General characteristics
- Type: Galleon
- Length: 180 ft (55 m) (approx)
- Beam: 40 ft (12 m) (approx)
- Armament: 48 heavy guns

= Portuguese galleon São Martinho =

Portuguese galleon

São Martinho or San Martín (meaning Saint Martin), built as a Portuguese Navy galleon, became the flagship of the Duke of Medina Sedonia, the commander-in-chief of the Spanish Armada.

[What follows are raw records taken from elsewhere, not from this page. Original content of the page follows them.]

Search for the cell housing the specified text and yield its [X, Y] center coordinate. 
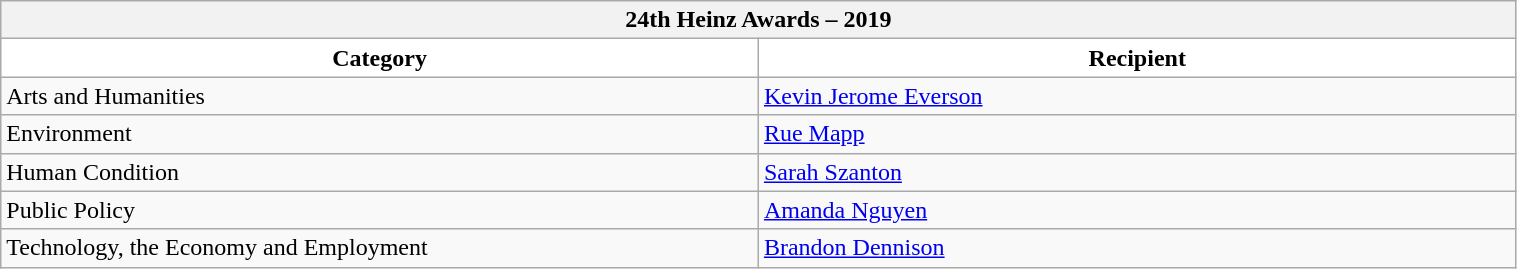
Public Policy [380, 210]
Amanda Nguyen [1137, 210]
Recipient [1137, 58]
Arts and Humanities [380, 96]
Category [380, 58]
Sarah Szanton [1137, 172]
Environment [380, 134]
Technology, the Economy and Employment [380, 248]
24th Heinz Awards – 2019 [758, 20]
Rue Mapp [1137, 134]
Kevin Jerome Everson [1137, 96]
Human Condition [380, 172]
Brandon Dennison [1137, 248]
Output the (X, Y) coordinate of the center of the cell containing the given text.  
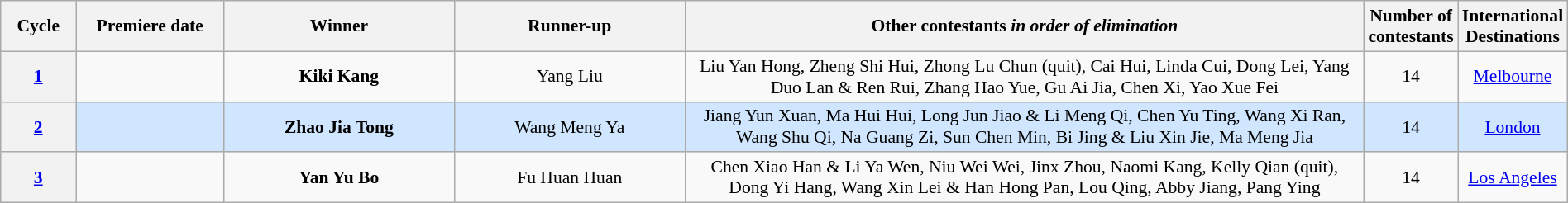
Melbourne (1513, 76)
Yang Liu (569, 76)
Runner-up (569, 26)
2 (38, 127)
Fu Huan Huan (569, 179)
Wang Meng Ya (569, 127)
Cycle (38, 26)
Zhao Jia Tong (339, 127)
3 (38, 179)
Number of contestants (1411, 26)
Kiki Kang (339, 76)
Yan Yu Bo (339, 179)
London (1513, 127)
Other contestants in order of elimination (1024, 26)
Winner (339, 26)
International Destinations (1513, 26)
1 (38, 76)
Los Angeles (1513, 179)
Premiere date (151, 26)
Capture the cell that displays the provided text and extract its (x, y) central coordinate. 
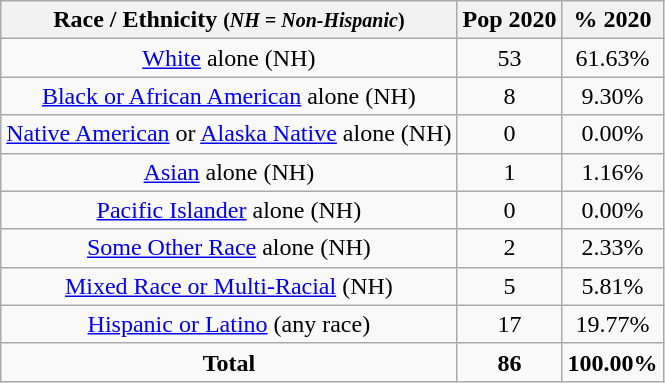
Some Other Race alone (NH) (229, 248)
5 (510, 286)
Race / Ethnicity (NH = Non-Hispanic) (229, 20)
1.16% (612, 172)
Hispanic or Latino (any race) (229, 324)
17 (510, 324)
2.33% (612, 248)
86 (510, 362)
2 (510, 248)
% 2020 (612, 20)
100.00% (612, 362)
Pacific Islander alone (NH) (229, 210)
Mixed Race or Multi-Racial (NH) (229, 286)
Asian alone (NH) (229, 172)
19.77% (612, 324)
1 (510, 172)
Black or African American alone (NH) (229, 96)
Total (229, 362)
53 (510, 58)
61.63% (612, 58)
White alone (NH) (229, 58)
Native American or Alaska Native alone (NH) (229, 134)
5.81% (612, 286)
Pop 2020 (510, 20)
9.30% (612, 96)
8 (510, 96)
Determine the [X, Y] coordinate at the center of the cell enclosing the given text.  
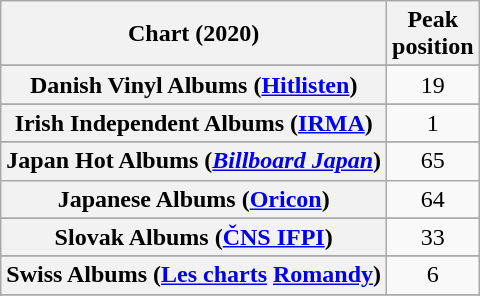
6 [433, 275]
65 [433, 161]
Slovak Albums (ČNS IFPI) [194, 237]
Irish Independent Albums (IRMA) [194, 123]
Japanese Albums (Oricon) [194, 199]
19 [433, 85]
33 [433, 237]
64 [433, 199]
Japan Hot Albums (Billboard Japan) [194, 161]
Swiss Albums (Les charts Romandy) [194, 275]
Peakposition [433, 34]
1 [433, 123]
Chart (2020) [194, 34]
Danish Vinyl Albums (Hitlisten) [194, 85]
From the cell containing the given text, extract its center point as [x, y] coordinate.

When the Kingdom of Portugal came under the rule of King Philip II of Spain (Philip I of Portugal), in 1580, the Portuguese had just finished building a large galleon named São Martinho. She was known by Castilians as San Martín. At the time of forming the Spanish Armada, São Martinho was found to be the best of the fleet and was chosen as the flagship of the Armada commander-in-chief, Duke of Medina Sidonia.

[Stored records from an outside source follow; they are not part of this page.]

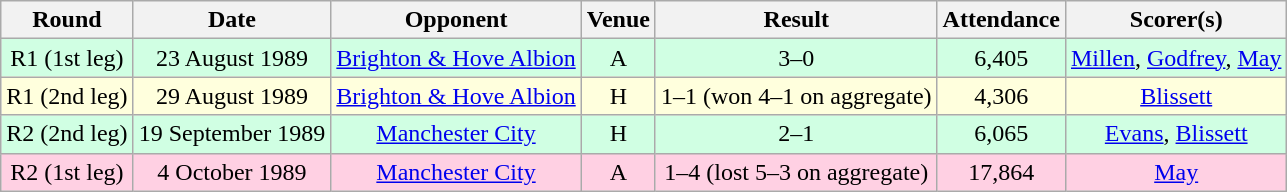
6,405 [1001, 58]
1–4 (lost 5–3 on aggregate) [796, 172]
Round [67, 20]
R2 (2nd leg) [67, 134]
2–1 [796, 134]
Blissett [1176, 96]
Evans, Blissett [1176, 134]
Venue [618, 20]
29 August 1989 [232, 96]
May [1176, 172]
3–0 [796, 58]
Result [796, 20]
R2 (1st leg) [67, 172]
Opponent [456, 20]
23 August 1989 [232, 58]
4 October 1989 [232, 172]
17,864 [1001, 172]
19 September 1989 [232, 134]
R1 (1st leg) [67, 58]
Scorer(s) [1176, 20]
1–1 (won 4–1 on aggregate) [796, 96]
R1 (2nd leg) [67, 96]
Date [232, 20]
4,306 [1001, 96]
Attendance [1001, 20]
Millen, Godfrey, May [1176, 58]
6,065 [1001, 134]
Search for the cell housing the specified text and yield its [x, y] center coordinate. 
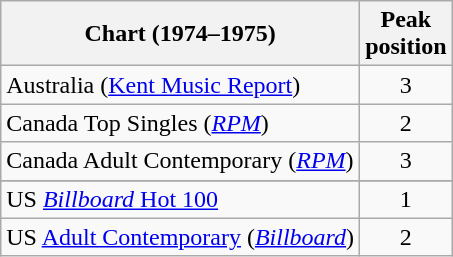
Peakposition [406, 34]
Canada Top Singles (RPM) [180, 123]
Canada Adult Contemporary (RPM) [180, 161]
Chart (1974–1975) [180, 34]
1 [406, 199]
Australia (Kent Music Report) [180, 85]
US Adult Contemporary (Billboard) [180, 237]
US Billboard Hot 100 [180, 199]
Capture the cell that displays the provided text and extract its [X, Y] central coordinate. 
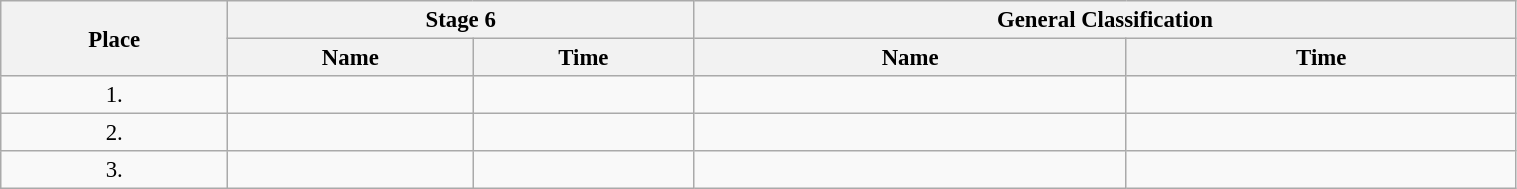
Stage 6 [461, 20]
Place [114, 38]
3. [114, 170]
2. [114, 133]
1. [114, 95]
General Classification [1105, 20]
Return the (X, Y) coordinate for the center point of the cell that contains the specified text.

São Martinho had an overall length of about 180 ft with a beam of about 40 ft. She carried 48 heavy guns on two enclosed gun decks, plus multiple smaller weapons. According to a painting by Hendrik Cornelisz Vroom, National Maritime Museum, Greenwich, São Martinho had three masts, two square-rigged masts and a lateen mizzen-mast. She was shown with a stern gallery and with the long beakhead characteristic of a galleon. The foremast was set forward of the forecastle.

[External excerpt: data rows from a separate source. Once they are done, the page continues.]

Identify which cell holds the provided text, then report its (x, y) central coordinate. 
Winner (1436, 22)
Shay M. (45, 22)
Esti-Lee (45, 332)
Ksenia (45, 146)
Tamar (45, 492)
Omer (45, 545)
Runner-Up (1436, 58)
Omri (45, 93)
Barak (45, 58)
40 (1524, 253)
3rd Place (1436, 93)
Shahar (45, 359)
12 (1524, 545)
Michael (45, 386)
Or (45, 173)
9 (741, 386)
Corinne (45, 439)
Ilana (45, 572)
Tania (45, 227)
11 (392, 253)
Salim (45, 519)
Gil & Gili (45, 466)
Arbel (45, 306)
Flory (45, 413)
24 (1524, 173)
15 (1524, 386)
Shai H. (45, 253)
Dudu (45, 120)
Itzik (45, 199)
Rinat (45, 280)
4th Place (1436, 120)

São Martinho and her crew played a crucial role in defending the armada throughout the English Channel. An example was the fighting of 31 July to 2 August 1588, from the English coast to Calais, such as the rescue ordered by Medina Sidonia of the galleon , commanded by Juan Martinez de Recalde, that after repairs and trying to join the formation, was intercepted and faced alone 12 English galleons and race galleons. In the process, São Martinho fought, virtually isolated, for one hour, 15 English galleons. Howard, however, opted to keep some distance, preventing further approach and giving up the fight in duels of gunfire from both sides.

São Martinho had suffered already heavy damage in the battle of Gravelines in July 1588 when a group of English ships led by Sir Francis Drake in bore down upon her. With the assistance of the galleon São Mateus she escaped the attack and led the Armada back to Spain through a ferocious storm, where she had to be towed into port at Santander. Because of a storm, São Martinho had to take refuge at Laredo, where Medina Sidonia found the galleass Napolitana and other ships in harbor. The ship was full of sick crew and was itself in sad condition.